(Stored entries)
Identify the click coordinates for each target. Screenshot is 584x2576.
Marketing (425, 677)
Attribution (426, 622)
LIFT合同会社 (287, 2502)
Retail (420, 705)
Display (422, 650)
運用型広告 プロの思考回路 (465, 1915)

## [Exercise aim]
Your task is to output the full set of records exactly as presented.

## [Exercise result]
Identify the click coordinates for each target. Screenshot is 584x2576.
Marketing (425, 677)
Attribution (426, 622)
LIFT合同会社 (287, 2502)
Retail (420, 705)
Display (422, 650)
運用型広告 プロの思考回路 (465, 1915)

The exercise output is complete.